I guess I am somewhat OCD when it comes to the uptime of our servers. At first I was very excited when I realised that selling on line meant that customers could buy from us any time of night or day. We were always open even when we weren’t there. However, I soon realised that for that to be truly the case you actually need resilient technologies, 100% uptime and excellent out of hours support. So began a long quest to keep our sites online and open for as much time as possible.

The solution has been to partner with top quality service providers, develop our own web technologies and always follow up anything that looks odd (more on that strange sounding final point another time). And so as a technology-led retailer you consider that you have done all you need to do keep your site running.

And yet almost every week we have issues to investigate. The upside is that because we have a great team the issues are generally resolved quickly. After each incident we conduct a root cause analysis to identify what exactly went wrong and what we can do to stop it happening again. yet the root cause analysis keeps coming up with the same source of problem time after time – a slap dash and cavalier approach to uptime from many of the people who we didn’t even realise were our suppliers.
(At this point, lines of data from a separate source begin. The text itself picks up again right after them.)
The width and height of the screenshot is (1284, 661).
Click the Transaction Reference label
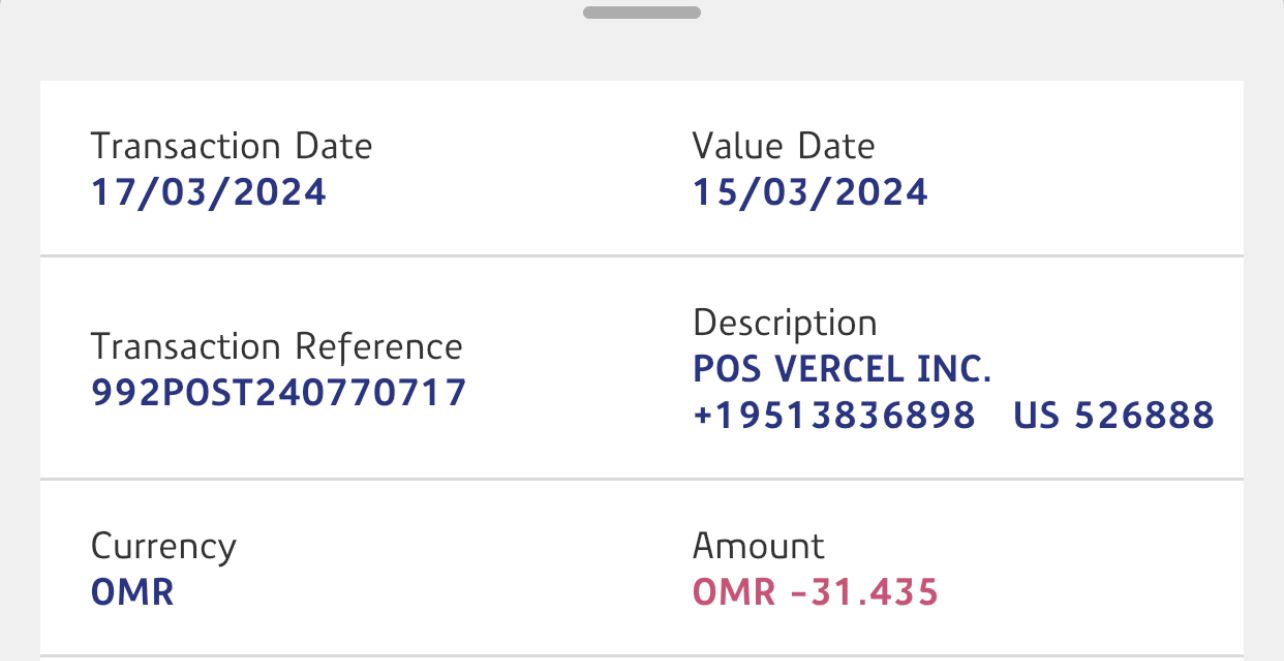(x=276, y=347)
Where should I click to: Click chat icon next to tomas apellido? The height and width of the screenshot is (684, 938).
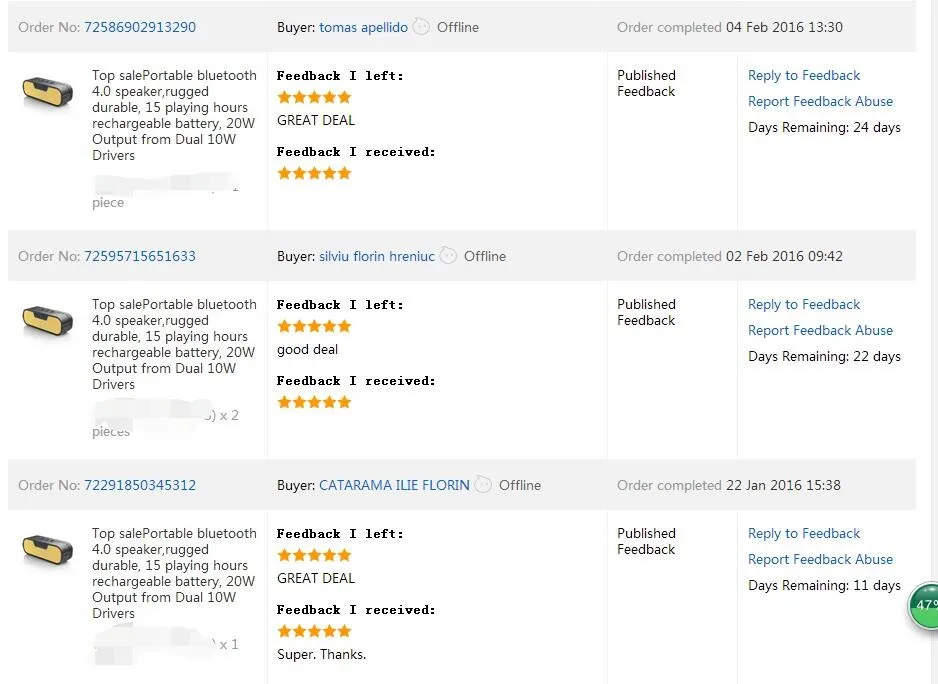pyautogui.click(x=421, y=27)
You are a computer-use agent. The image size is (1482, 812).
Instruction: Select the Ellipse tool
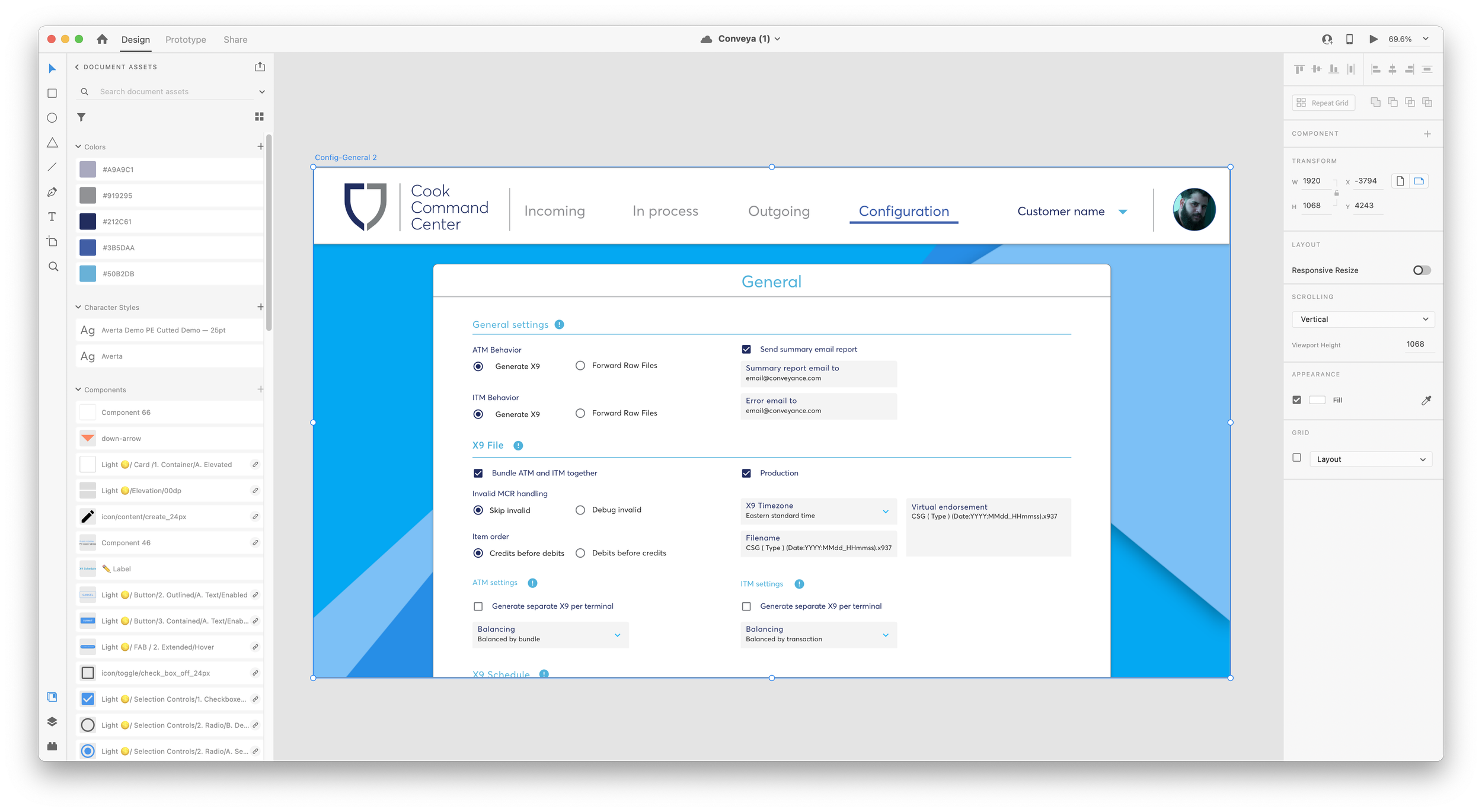coord(52,118)
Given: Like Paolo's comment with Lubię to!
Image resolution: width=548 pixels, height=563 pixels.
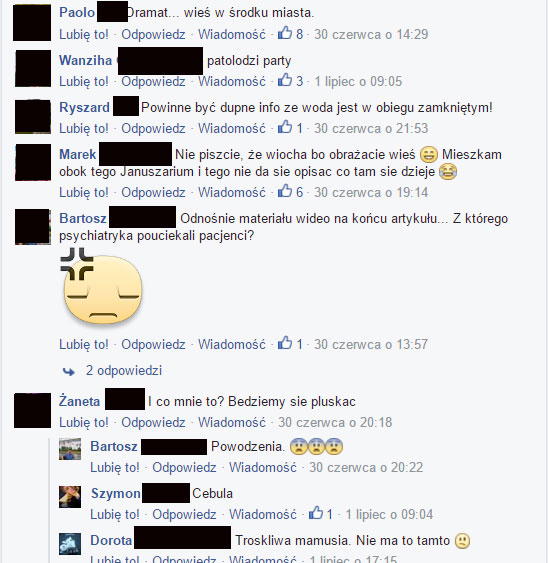Looking at the screenshot, I should (x=84, y=34).
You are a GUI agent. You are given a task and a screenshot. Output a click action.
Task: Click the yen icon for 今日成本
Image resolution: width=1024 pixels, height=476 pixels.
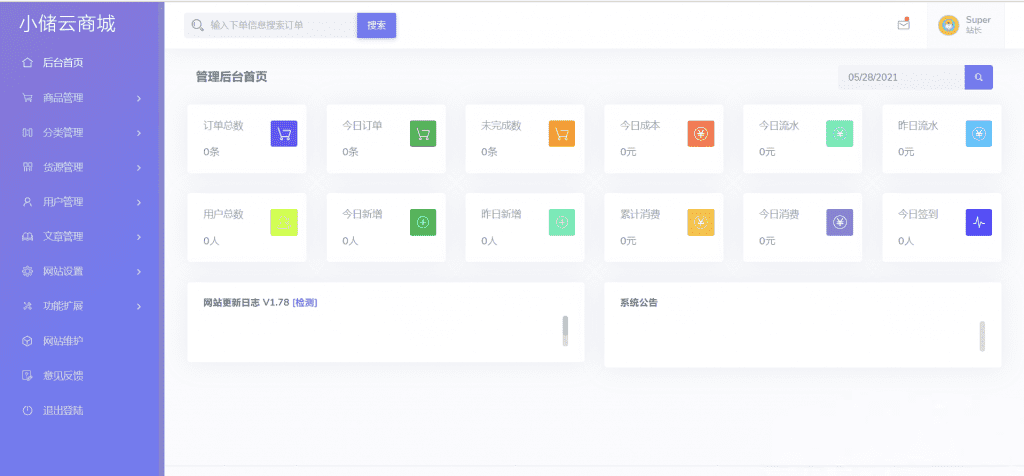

For exmaple, we had a complaint from a customer that there was a security warning when she checked out on our site. She rightly wanted to know was everything OK and should be worried about her details being compromised. Root cause analysis found that one of our marketing partners Mythings was allowing all of its clients to put down an anonymous tracking cookie after someone had checked out successfully. One these clients had an out of date security certificate and so was generating the error. When a couple weeks later Mythings started serving up a JavaScript error in our checkout tunnel we decided the problems out weighed the benefits and ceased working with them.

However, it did cause me to some thinking about uptime and depending on other partners. We are currently able to offer around 99.9% uptime inlcuding planned maintenance. That’s around 10 minutes of downtime a week and, if it’s planned, that will be at 3am. Now if every partner we work thinks that having here service available of 99.9% is all they need too, then if we have 30 dependencies then that works out at an average of 300 minutes or 5 hours of degraded experience or downtime every week!
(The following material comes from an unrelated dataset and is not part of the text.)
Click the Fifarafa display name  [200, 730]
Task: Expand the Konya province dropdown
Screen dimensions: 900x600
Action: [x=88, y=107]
So I have begun asking suppliers what we can expect by way of uptime – most are not very forthcoming and in some cases we don’t even know who they are!

So apart from firing everyone who let’s us down, what can we do to mitigate the risks of downtime further?
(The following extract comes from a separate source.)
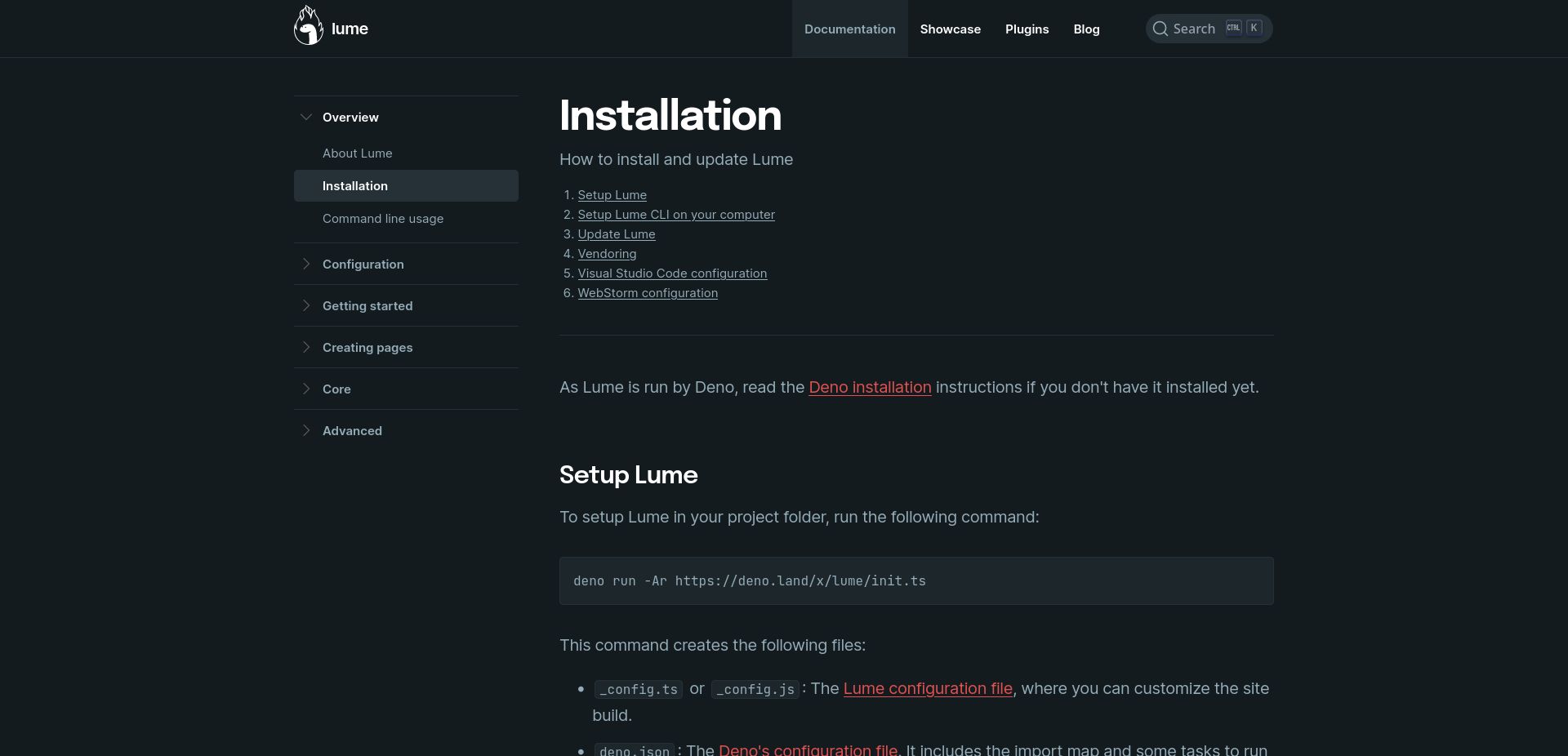Open the Documentation menu item

[x=849, y=29]
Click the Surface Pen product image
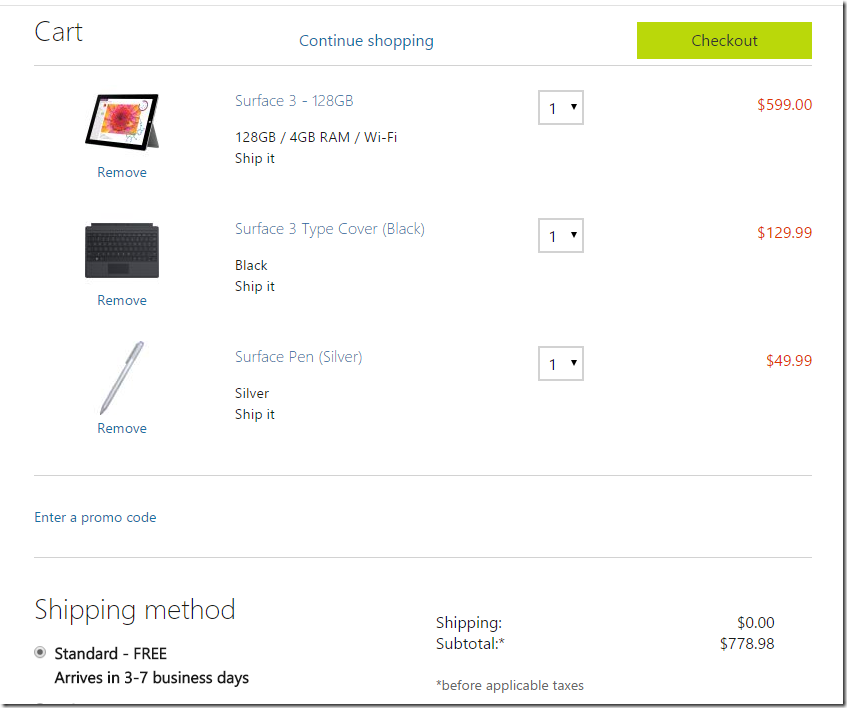Screen dimensions: 847x708 click(x=118, y=378)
Currently we are prioritising implementing methods working around suppliers being down. For example, we display independently collected review information on on our homepage in a widget supplied by Ekomi. We believe this provides credible third-party validation of our excellent service. But when that widget failed for several hours, it took 30 seconds to load the home page – loading a  page slowly is a classic reason by potential customers bounce off to someone else’s site. But we can mitigate this problem. By putting the widget into an Iframe the page will fully load at full speed irrespective of how slow the contents of the widget are. A neat tactic in mitigating our risk with supplier down time.